After his dismissal, Nazemroaya wrote an open letter to the FPS, the university Students Federation (SFUO), Graduate Students Association (GSAED), and U of O, saying he was FPS Ombudsman until early March, then removed over "a sequence of events launched by the investigation of a formal complaint by Denis Rancourt."
He accused FPS Business Manager Frank Appleyard of "breach(ing) the FPS constitution by simultaneously working for Allan Rock and the FPS. This was a conflict of interest. Appleyard claimed that this was okay because the BOD had authorized this violation. The BOD has no such power," any more than a head of state may violate constitutional and international laws. Doing so is a criminal act. In academic environs, violations are ethical conflicts of interest, clearly explained in the FPS Constitution's Section 1(1), stating:
"Employees (include) section editors, editor-in-chief, unelected editorial positions, business positions, and any other individual on the Corporate payroll."
They may not simultaneously work for the Fulcrum, SFUO, GSAED or U of O Administration. Doing so is a constitutional violation and conflict of interest.

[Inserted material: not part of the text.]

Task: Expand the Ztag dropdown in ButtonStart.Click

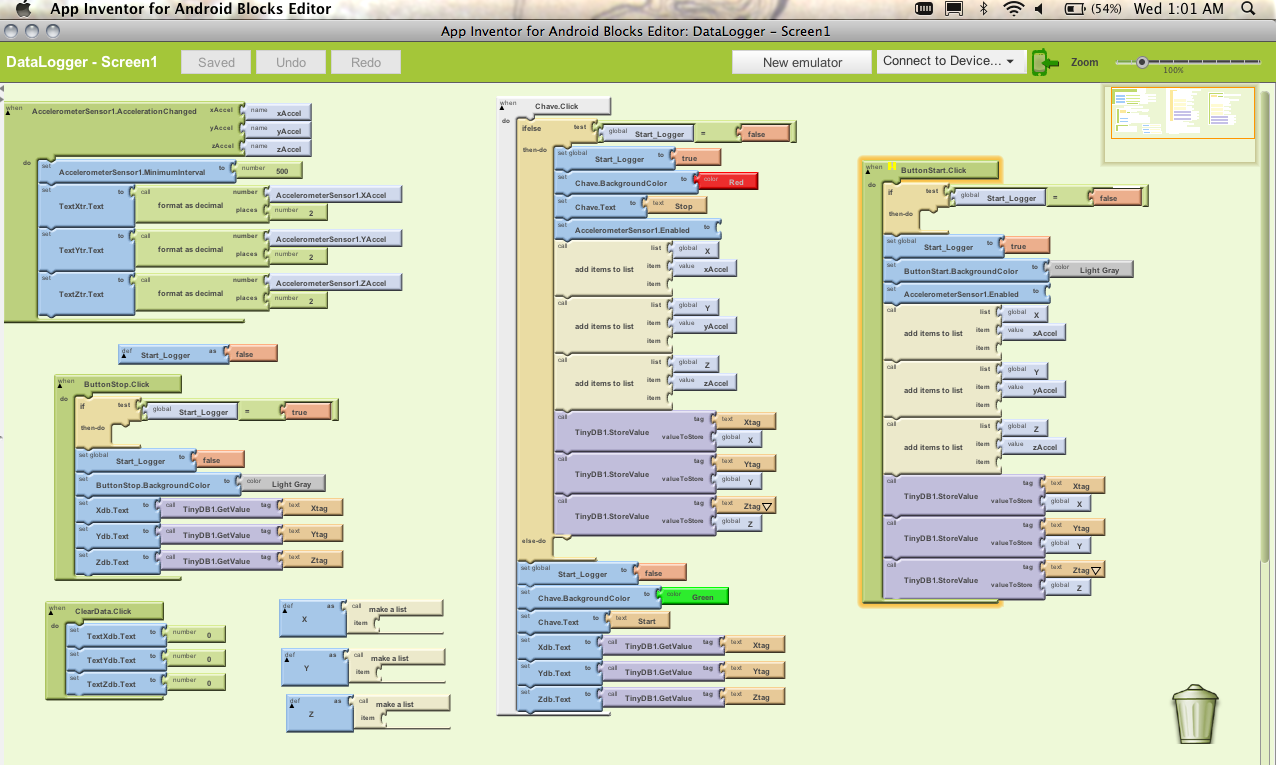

"There is no debate or divergence of interpretation on this fact. No one can authorize breaches of the FPS Constitution or FPS By-laws, including the Board of Directors. According to Section 2.03 of the FPS Constitution, amendments can only be made at a duly constituted meeting of the staff approved by the Board or vice-versa."
Appleyard breached his constitutional duty, then falsely accused Nazemroaya in his Ombudsman capacity.
He also "mismanage(d)....FPS funds, which are obtained through student fees. The constitution clearly says 'no employees' can work for the FPS and either the university administration, SFUO, and/or GSAED at the same time. This is to prevent political influences from biasing Fulcrum reporting."
"The BOD now claims there was a 'typographical mistake in the constitution," an entirely bogus assertion to justify an unjustifiable act. Appleyard then "accuse(d) me of personal attacks and false statements, which BOD member Scott Bedard informed me was reason for my suspension," bogus again to remove him and attack academic freedom.